» Tarefas obrigatórias
1. Segundo a entrevista, por que razão cada unidade de negócios da empresa é "como se fosse uma empresa"? Responda em uma a três frases.
2. Responda a estas perguntas com base na entrevista:
(a) De quanto foi o crescimento de 2019 para 2020?
(b) Para quantos membros passou a administração da empresa, e quantos deles são independentes?
(c) Que peso tem o seguro de vida no Gana?
3. Traduza para inglês esta frase da entrevista: "Cada uma consegue comunicar-se com o grupo que também está distribuído desta mesma forma para ter o apoio directo e conseguirmos dar resposta ao mercado."

» Seleção
Phillipe Alliali, CEO da Sanlam Seguros

“O seguro de vida representa apenas 2% do peso do seguro em Angola, mas 20% em Moçambique e 40% no Gana”

Ambiciona colocar a Sanlam como a número um das seguradoras e não descarta a hipótese de concorrer à privatização da Ensa. Phillipe Alliali destaca o peso da sua empresa no mercado africano e arranja explicações para que Angola, em relação a África, tenha números baixos na contratação de seguros.

“O seguro de vida representa apenas 2% do peso do seguro em Angola, mas 20% em Moçambique e 40% no Gana”

Há quase dois anos que o grupo Sanlam adquiriu a Sanham. Qual é o balanço que se pode fazer deste negócio?

Há muita coisa que mudou nestes dois últimos anos, sobretudo os números, melhoraram principalmente no último ano, de 2019 para 2020. Houve um crescimento de cerca de 24%. Melhoraram muito, estávamos a ter algumas perdas, mas agora estamos com resultados positivos. Mas o importante foi a reestruturação da empresa. Primeiro, houve um aumento do capital social. Fizemos por iniciativa própria porque achámos que havia necessidade de fazer este aumento. Fizemos o ano passado e o no ano antepassado. Também houve a entrada de novos accionistas nacionais. E também houve a entrada de novos membros na administração da empresa, elevou-se para sete, dos quais dois são independentes.  

O que representam estas alterações?

Também internamente houve uma transformação na nossa forma de organização. Anteriormente, tínhamos uma direcção técnica, uma comercial e hoje estamos constituídos em unidades de negócios. Temos uma unidade de negócios do 'ramo vida', a de 'automóveis' e seguros de massa: a de  'saúde' a de 'riscos de empresas corporativas'. Esta é uma mudança importante. Cada uma destas unidades é como se fosse uma empresa porque cada uma delas tem um responsável máximo, equipas de subscrição do produto e a equipa comercial. Cada uma consegue comunicar-se com o grupo que também está distribuído desta mesma forma para ter o apoio directo e conseguirmos dar resposta ao mercado.

A informação tornada pública, por altura da aquisição, dava conta de que dois grupos sul-africanos, entre os quais a Sanlam, teriam 90% da então Sanham. Confirma esta informação e qual é a nova estrutura com a entrada de novos accionistas?

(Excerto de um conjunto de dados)
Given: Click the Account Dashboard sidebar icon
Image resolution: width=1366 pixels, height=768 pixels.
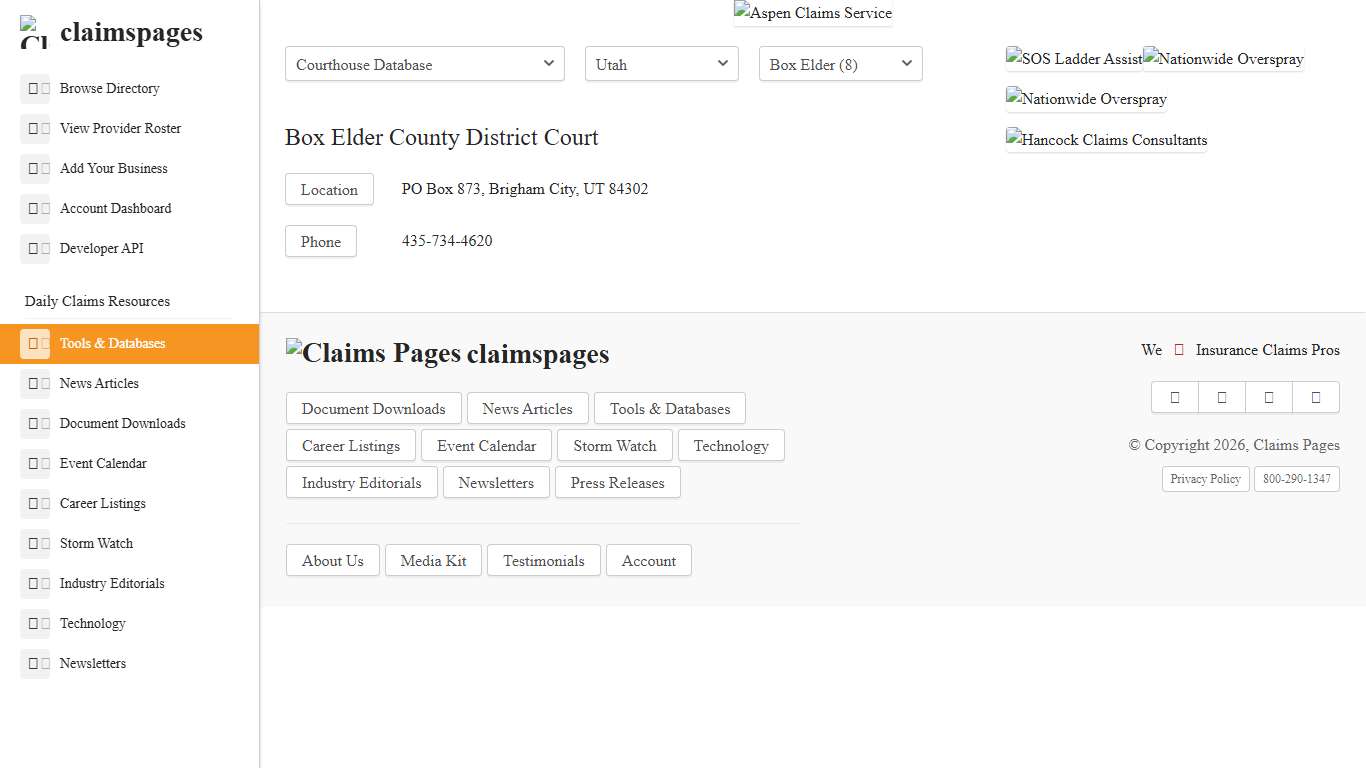Looking at the screenshot, I should (36, 208).
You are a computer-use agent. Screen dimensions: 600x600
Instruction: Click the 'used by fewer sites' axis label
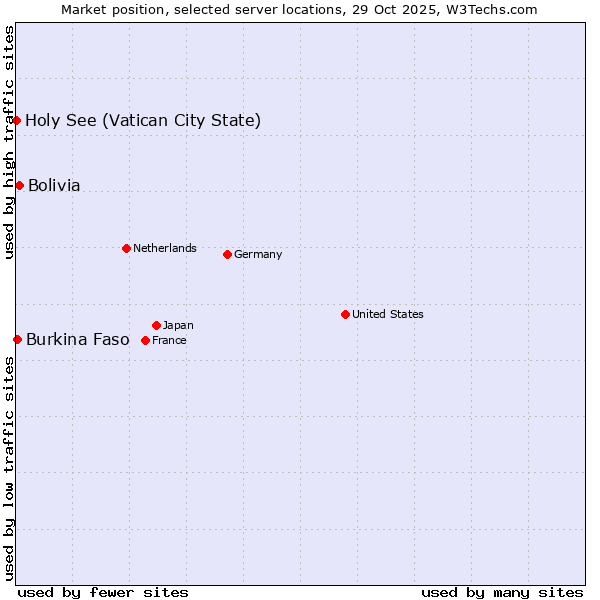pyautogui.click(x=103, y=592)
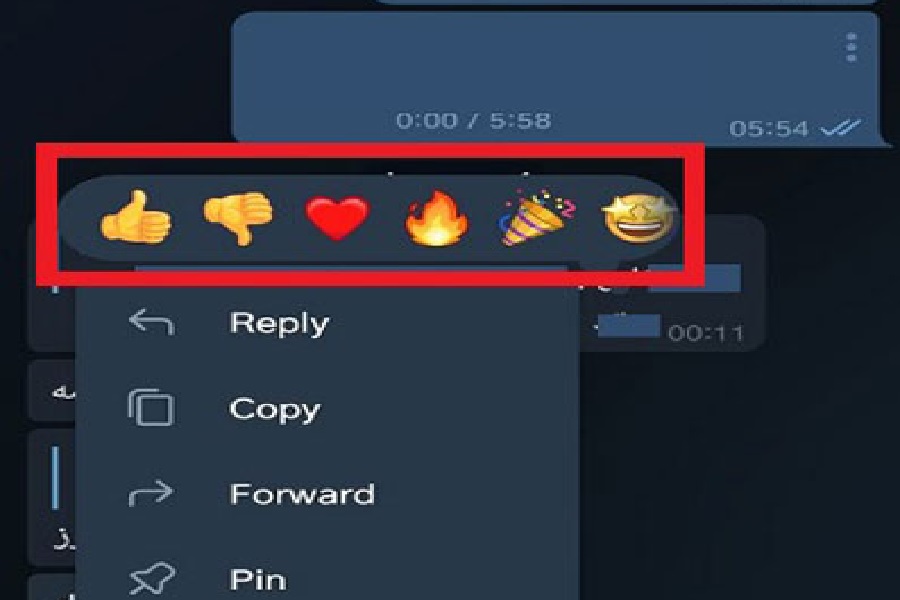Click the 0:00 / 5:58 audio progress time

474,121

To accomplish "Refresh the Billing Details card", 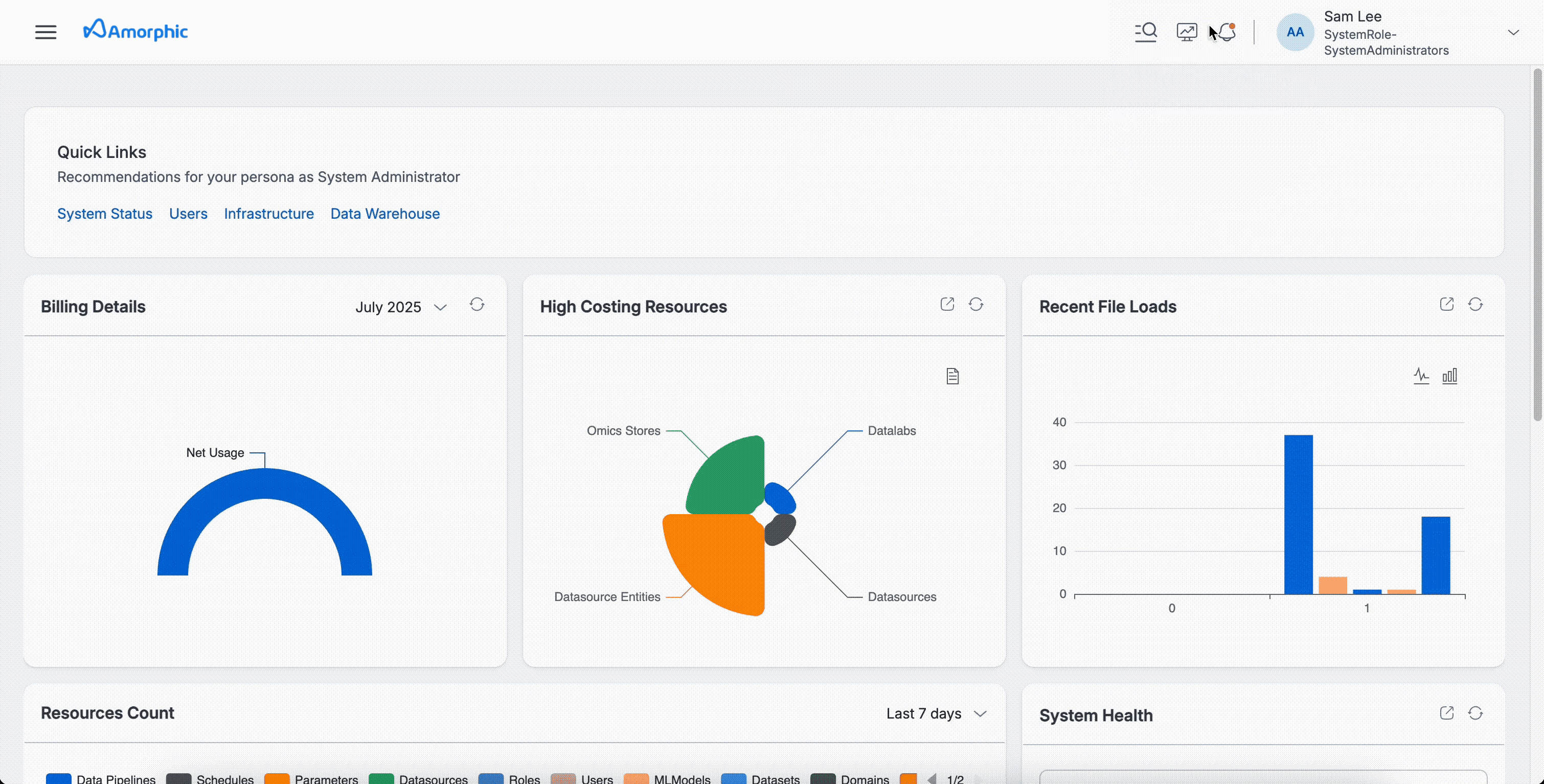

» Respostas finais
1. Porque cada uma das unidades tem um responsável máximo, equipas de subscrição do produto e a equipa comercial.

2.
(a) Cerca de 24%.
(b) Sete membros, dos quais dois são independentes.
(c) 40% do peso do seguro.

3. Each one is able to communicate with the group, which is also organized in this same way, in order to have direct support and so that we can respond to the market.